PROMPT >>
All records given below must be printed word for word.

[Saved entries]
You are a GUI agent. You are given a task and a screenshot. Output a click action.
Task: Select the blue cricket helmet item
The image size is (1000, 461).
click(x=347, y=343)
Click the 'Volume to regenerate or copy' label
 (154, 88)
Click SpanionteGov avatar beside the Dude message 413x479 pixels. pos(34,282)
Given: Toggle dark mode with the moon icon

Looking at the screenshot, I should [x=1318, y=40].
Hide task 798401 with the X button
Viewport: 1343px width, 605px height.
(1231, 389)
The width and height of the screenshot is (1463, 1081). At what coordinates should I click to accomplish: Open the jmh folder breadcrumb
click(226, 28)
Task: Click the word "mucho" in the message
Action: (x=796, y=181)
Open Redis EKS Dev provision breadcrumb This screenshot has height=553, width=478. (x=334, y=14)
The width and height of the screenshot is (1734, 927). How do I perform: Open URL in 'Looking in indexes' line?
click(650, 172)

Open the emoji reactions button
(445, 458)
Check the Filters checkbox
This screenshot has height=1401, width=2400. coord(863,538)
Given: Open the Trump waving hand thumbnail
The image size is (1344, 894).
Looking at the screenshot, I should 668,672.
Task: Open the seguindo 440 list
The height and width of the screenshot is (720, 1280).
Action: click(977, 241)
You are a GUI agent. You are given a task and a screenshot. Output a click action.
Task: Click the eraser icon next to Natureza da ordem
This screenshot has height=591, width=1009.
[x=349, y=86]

THE COMPLETED TASK >>
You are a GUI agent. You are given a task and a screenshot. Output a click action.
Task: Select the blue cricket helmet item
The image size is (1000, 461).
click(x=347, y=343)
Click the 'Volume to regenerate or copy' label
 (154, 88)
Click SpanionteGov avatar beside the Dude message 413x479 pixels. pos(34,282)
Given: Toggle dark mode with the moon icon

Looking at the screenshot, I should [x=1318, y=40].
Hide task 798401 with the X button
Viewport: 1343px width, 605px height.
(1231, 389)
The width and height of the screenshot is (1463, 1081). At what coordinates should I click to accomplish: Open the jmh folder breadcrumb
click(226, 28)
Task: Click the word "mucho" in the message
Action: (x=796, y=181)
Open Redis EKS Dev provision breadcrumb This screenshot has height=553, width=478. (x=334, y=14)
The width and height of the screenshot is (1734, 927). How do I perform: Open URL in 'Looking in indexes' line?
click(650, 172)

Open the emoji reactions button
(445, 458)
Check the Filters checkbox
This screenshot has height=1401, width=2400. coord(863,538)
Given: Open the Trump waving hand thumbnail
The image size is (1344, 894).
Looking at the screenshot, I should 668,672.
Task: Open the seguindo 440 list
The height and width of the screenshot is (720, 1280).
Action: click(977, 241)
You are a GUI agent. You are given a task and a screenshot. Output a click action.
Task: Click the eraser icon next to Natureza da ordem
This screenshot has height=591, width=1009.
[x=349, y=86]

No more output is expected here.